Active. The coordination order was entered on February 3, 2026 in San Francisco County Superior Court. The grouped cases are in pretrial proceedings, and newer filings, including Carrier v. OpenAI (filed June 11, 2026), are expected to be added.
The claims described on this page are allegations drawn from the underlying lawsuits. OpenAI disputes them, and nothing has been proven in court. Coordination is a procedural step; it is not a finding that any defendant did anything wrong. If you or someone you know is struggling, you can call or text 988 (Suicide & Crisis Lifeline) in the U.S.
- Caption: In re: ChatGPT Product Liability Cases
- Docket number: JCCP No. 5431
- Court: San Francisco County Superior Court
- Coordination order entered: February 3, 2026
- Scope at coordination: Roughly a dozen wrongful death and product liability cases, with additional filings expected to join
- Defendants across constituent cases: OpenAI corporate entities; CEO Sam Altman is named personally in several complaints
- Primary source: Order re Petition for Coordination (PDF)
What Happened
Individual lawsuits against OpenAI accumulated in California state courts through late 2025. In November 2025, the Social Media Victims Law Center and the Tech Justice Law Project filed seven related cases on behalf of families, alleging that OpenAI released its GPT-4o model despite internal warnings about the model's sycophantic behavior toward vulnerable users. Other suits, filed separately, raised overlapping design-defect and failure-to-warn theories.

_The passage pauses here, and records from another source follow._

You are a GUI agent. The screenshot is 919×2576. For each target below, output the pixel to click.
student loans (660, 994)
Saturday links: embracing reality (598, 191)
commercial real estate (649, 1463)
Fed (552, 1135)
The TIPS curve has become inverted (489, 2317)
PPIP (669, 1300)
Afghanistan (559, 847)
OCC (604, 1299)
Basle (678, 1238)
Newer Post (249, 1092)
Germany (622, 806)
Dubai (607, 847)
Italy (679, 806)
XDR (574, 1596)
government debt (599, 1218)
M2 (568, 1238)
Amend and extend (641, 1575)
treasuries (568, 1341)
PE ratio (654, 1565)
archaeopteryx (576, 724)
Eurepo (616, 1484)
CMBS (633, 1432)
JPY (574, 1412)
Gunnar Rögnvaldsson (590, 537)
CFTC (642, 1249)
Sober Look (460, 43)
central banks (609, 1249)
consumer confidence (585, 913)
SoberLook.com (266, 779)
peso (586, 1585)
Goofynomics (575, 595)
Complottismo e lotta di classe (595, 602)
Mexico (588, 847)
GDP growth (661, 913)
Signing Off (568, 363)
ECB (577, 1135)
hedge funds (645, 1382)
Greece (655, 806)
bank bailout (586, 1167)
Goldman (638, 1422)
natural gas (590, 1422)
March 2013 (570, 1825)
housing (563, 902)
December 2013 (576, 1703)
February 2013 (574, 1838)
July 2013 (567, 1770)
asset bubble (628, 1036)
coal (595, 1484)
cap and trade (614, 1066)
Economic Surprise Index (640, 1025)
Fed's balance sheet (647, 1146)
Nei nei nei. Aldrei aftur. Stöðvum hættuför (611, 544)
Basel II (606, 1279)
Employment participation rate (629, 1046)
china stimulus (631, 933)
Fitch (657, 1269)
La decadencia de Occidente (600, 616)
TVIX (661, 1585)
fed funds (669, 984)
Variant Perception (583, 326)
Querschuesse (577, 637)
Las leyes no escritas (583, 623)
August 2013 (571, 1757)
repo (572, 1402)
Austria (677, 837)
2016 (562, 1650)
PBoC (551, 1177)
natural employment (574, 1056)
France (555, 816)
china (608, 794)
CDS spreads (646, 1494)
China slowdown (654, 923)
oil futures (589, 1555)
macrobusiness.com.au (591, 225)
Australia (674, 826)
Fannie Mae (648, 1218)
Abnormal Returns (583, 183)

Because the cases shared common questions of law and fact, a petition asked the Judicial Council to coordinate them. On February 3, 2026, the San Francisco County Superior Court entered the coordination order creating In re: ChatGPT Product Liability Cases, JCCP No. 5431. Roughly a dozen wrongful death and product liability cases were grouped at that point, and the proceeding is built to absorb more: plaintiffs' counsel in Carrier v. OpenAI, filed June 11, 2026, have said that case is expected to join, and have described OpenAI as facing roughly nineteen wrongful death suits in total.
One note of docket hygiene. Some press releases and secondary reporting render the number as "JCCP 5341." The coordination order itself is JCCP No. 5431, and that transposition has propagated widely enough that it is worth flagging: anyone searching the court's records under the miscited number will come up empty.
What a JCCP Is
A Judicial Council Coordination Proceeding is California's mechanism for handling related civil cases filed in different courts. Under Code of Civil Procedure section 404, cases that share common questions of fact or law can be transferred to a single judge for coordinated pretrial proceedings: one court manages discovery, hears the common motions, and rules once on the threshold legal questions instead of letting a dozen courtrooms reach conflicting answers.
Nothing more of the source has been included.